Aufgabenstellung |
Entscheiden Sie für jede der Aussagen 1., 2. und 3., ob sie mit dem Textauszug zu den Entscheidungsgründen übereinstimmt, und belegen Sie jedes Ja oder Nein mit einem wörtlichen Zitat der ausschlaggebenden Stelle.
1. Das Berufungsgericht hat den geltend gemachten Bereicherungsanspruch verneint.
2. Nach Ansicht des Berufungsgerichts erfolgte die Zahlung auf eine Abrechnung von Betriebskosten, die gar nicht angefallen waren.
3. Die Revision hat keinen Erfolg.

Zitierter Textauszug |
Entscheidungsgründe:
Die Revision ist begründet.
I.
Das Berufungsgericht, dessen Entscheidung in DWW 2005, 238 veröffentlicht ist, hat ausgeführt:
Der geltend gemachte Bereicherungsanspruch bestehe nicht. Die Zahlung des Klägers auf den Anspruch aus einer Betriebskostenabrechnung, dessen Geltendmachung nach § 556 Abs. 3 Satz 3 BGB n.F. ausgeschlossen gewesen sei, könne nicht gemäß § 812 Abs. 1 Satz 1 Alt. 1 BGB zurückgefordert werden, weil die Rückforderung nach § 214 Abs. 2 Satz 1 BGB analog ausgeschlossen sei. Die Zahlung auf die verspätet vorgelegte Nebenkostenabrechnung sei mit der Zahlung auf eine verjährte Forderung vergleichbar. Sie sei auf eine Abrechnung von tatsächlich angefallenen Betriebskosten erfolgt. Daher sei der vorliegende Fall gerade mit dem des § 214 Abs. 2 Satz 1 BGB vergleichbar, denn eine Forderung solle zur Schaffung von Rechtssicherheit nach gewisser und bestimmter Zeit nicht mehr geltend gemacht werden können. Der Zweck der Regelung des § 556 Abs. 3 Satz 3 BGB n.F. liege in dem Schaffen einer Abrechnungssicherheit sowie der Vermeidung von Streit. Gerade die Vermeidung von Streitigkeiten sei aber nur dann gewährleistet, wenn eine Zahlung auf eine verfristete Abrechnung nicht zurückverlangt werden könne.

Vorliegende Angaben |
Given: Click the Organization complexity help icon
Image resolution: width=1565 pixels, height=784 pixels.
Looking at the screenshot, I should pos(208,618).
---
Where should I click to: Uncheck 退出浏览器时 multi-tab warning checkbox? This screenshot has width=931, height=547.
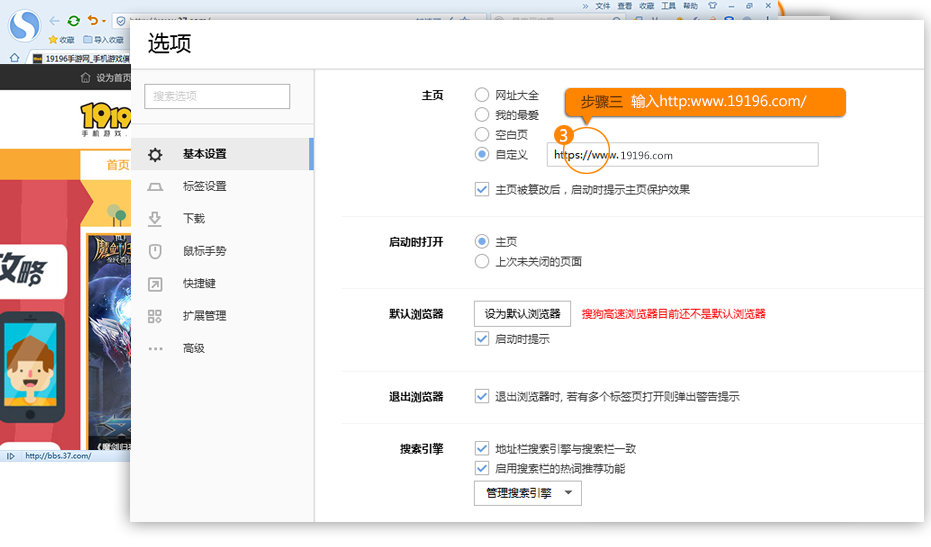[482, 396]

Antwort |
1. Ja: „Der geltend gemachte Bereicherungsanspruch bestehe nicht.“
2. Nein: „Sie sei auf eine Abrechnung von tatsächlich angefallenen Betriebskosten erfolgt.“
3. Nein: „Die Revision ist begründet.“